Navigating the corridors of a magazine that has grown as rapidly as INC. can be treacherous business. There is a bathroom today where you could have sworn there was a conference room yesterday. And the stairwell you have descended every night for years, now takes you up a flight. The ascent isn't a total loss, however, since at the top of the stairs you come face-to-face with the young woman who issues your expense checks and who, luckily for you, is able to give you directions out of the building to your car.

Although the sounds of the work are never far off, the construction crew has done an admirable job of minimizing the inconvenience.I am told there is even talk around the magazine of lobbying for a spot on the masthead for Jim Carey, the head of the CCH Builders crew and a minigrowth business in his own right.

Lately, the pages of the magazine itself have been undergoing a bit of reconstruction as well. Several months ago, Lynn Staley, INC.'s new design director, set out to brighten and upgrade the look of the magazine, starting with the features. At the same time, editors and writers were at work preparing a series of new sections. The first -- Hands On: A Manager's Notebook -- made its debut last month, and contains information designed to assist executives in meeting the day-to-day challenges of managing the resources of a small, growing company.

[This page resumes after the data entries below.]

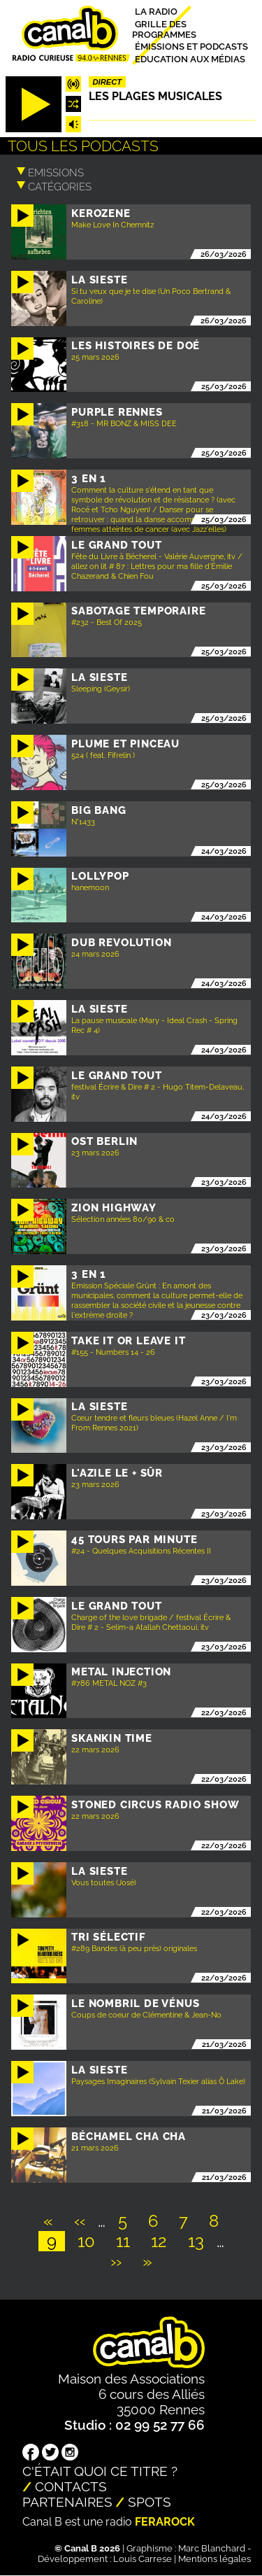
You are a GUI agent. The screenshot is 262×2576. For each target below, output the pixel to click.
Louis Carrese (142, 2559)
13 (200, 2241)
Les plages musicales (155, 96)
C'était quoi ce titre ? (99, 2471)
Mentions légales (214, 2559)
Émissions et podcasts (191, 46)
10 (90, 2241)
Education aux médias (190, 58)
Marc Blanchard (211, 2548)
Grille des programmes (164, 28)
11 (127, 2241)
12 (163, 2241)
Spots (149, 2502)
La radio (156, 11)
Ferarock (165, 2521)
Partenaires (67, 2502)
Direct (107, 82)
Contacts (71, 2486)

This issue contains two additional new sections. Face-to-Face is a monthly interview with one of this country's leading authorities on the business of growth businesses. This issue's interview, for instance, features David Birch, the Massachusetts Institute of Technology researcher who startled both the public and the private sectors with his discoveries regarding the role growth companies play in creating new jobs in America. In INC. this month, Birch is at it again, offering provocative insights into a wide variety of subjects: the misleading statistics regarding the failure rate of new ventures; the way in which his job-generation findings have been misinterpreted by all sorts of special-interest groups -- small-business groups in particular -- for political purposes; and the startling conclusions of his research into the life cycles and development patterns of growth businesses.

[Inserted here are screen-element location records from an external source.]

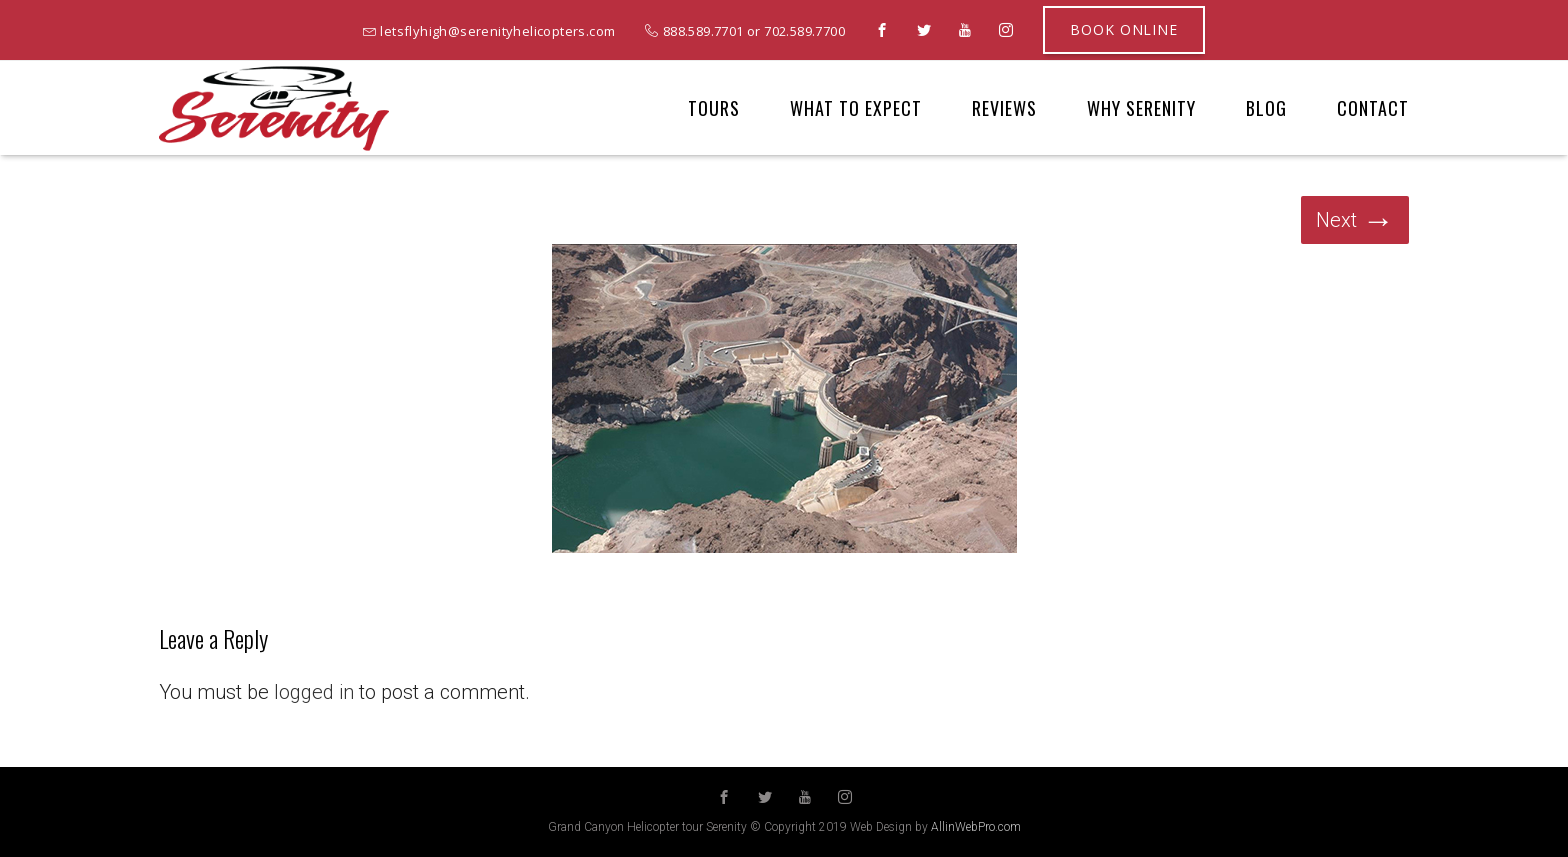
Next (1355, 220)
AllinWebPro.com (976, 827)
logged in (314, 692)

Those same growth businesses are the focus of Spotlight, the other addition to INC.'s editorial lineup. This new monthly section features a series of one-page profiles of companies whose imaginative and resourceful strategies have earned them a growing share of the market -- and a place center stage in the Spotlight.

And there is more to come. Next month, there will be a modified -- and, we trust, improved -- department to open the magazine, and in June a new section that will chronicle the ways in which company founders are at work altering the very nature of the work environment itself.

In embarking on these changes, we are simply taking a page out of our own magazine, so to speak, and following the example of those companies we have written about over the years, companies that are relentless in their search for ways to serve their customers better. Like Jim Carey, we are doing our best to minimize any inconvenience or confusion the construction might cause. We hope you will ignore any muffled sounds of hammering in the background.